A father’s love is quiet but it’s always there
Shahariar Islam Sovon:
We often talk about superheroes the ones in capes, saving the world in spectacular fashion. But in countless homes, across cities and villages alike, there exists a quieter kind of hero. He doesn’t wear a cape. He doesn’t fly. But he wakes up before everyone else, works long hours, carries invisible burdens, and silently makes sure everything is in place — he is simply called Baba, Abbu, Papa, or Dad.
On this Father’s Day, while the world shares photos and posts in appreciation, many of us still struggle to say three simple words to the man who shaped our lives: I love you.
Fathers are often the most misunderstood figures in our lives. While mothers are openly affectionate and expressive, fathers tend to love from the shadows — in quiet gestures, small sacrifices, and unspoken commitments. They’re the ones who fix broken bicycles, silently pay school fees, and skip their own needs just to fulfill ours.

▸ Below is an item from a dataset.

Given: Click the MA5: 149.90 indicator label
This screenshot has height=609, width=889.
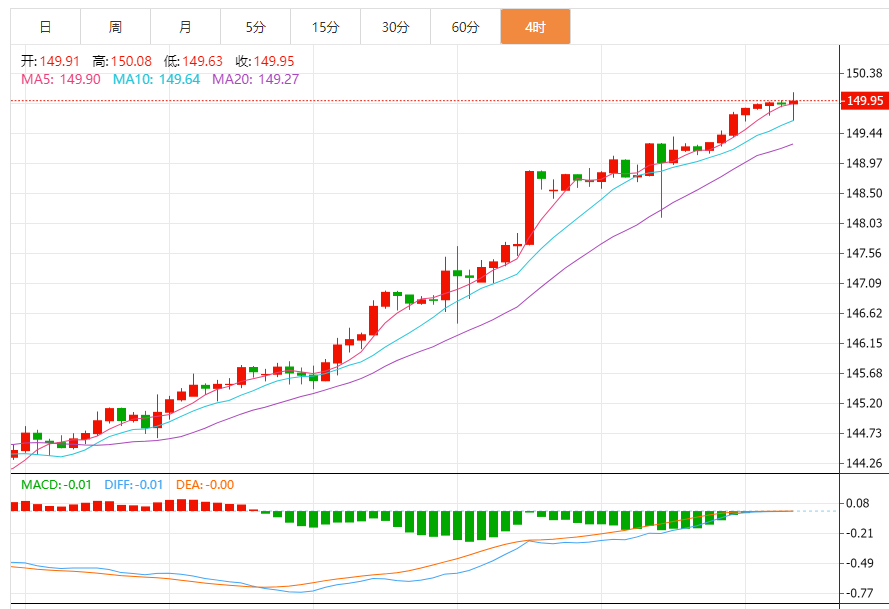Looking at the screenshot, I should [61, 79].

“Growing up, I thought my father was just strict,” recalls 28-year-old Mehnaz Rahman, a Dhaka-based banker. “It wasn’t until I started earning that I understood the pressure he must have felt providing for a family of five. But I never told him how much I love him — I still haven’t.”
For many, the image of a father is associated with strength and stability. A man who doesn’t flinch when times get tough. A man who endures silently so his children don’t have to.
“When I lost my job last year, my father stepped in without saying a word,” shares Shakib Hasan, a freelancer. “He just said, ‘Don’t worry, we’ll manage.’ That’s his way of saying, ‘I’ve got you.’”
Fathers often express love not through words, but through action — dropping us to school in the rain, staying up when we’re sick, or teaching us life lessons during quiet evening walks.
Despite everything they do, many fathers rarely hear words of affection from their children.
“I say ‘I love you’ to my mom all the time,” says university student Riya Chowdhury. “But to my dad? It feels awkward. Still, I know he waits for it.”
Psychologists say this emotional gap is cultural as well as generational. Many South Asian fathers were raised to be stoic and emotionally reserved, passing that trait down — often unintentionally.
“Fathers need love too,” says Dr. Nadia Alam, a family therapist. “They may not ask for it, but they feel deeply. A simple ‘thank you’ or ‘I love you, Dad’ can mean the world to them.”
Father’s Day isn’t just about giving gifts or sharing social media posts — it’s about recognition. It’s a chance to look our fathers in the eye and say what we often leave unsaid: Thank you. I see you. I love you.
So today, if your father is with you, sit down beside him — even if it feels awkward — and say it. If he’s far away, call him. If he’s no longer here, remember him, write to him, talk about him.
Because behind every silent father is a heart that has always loved loudly — just in a different language.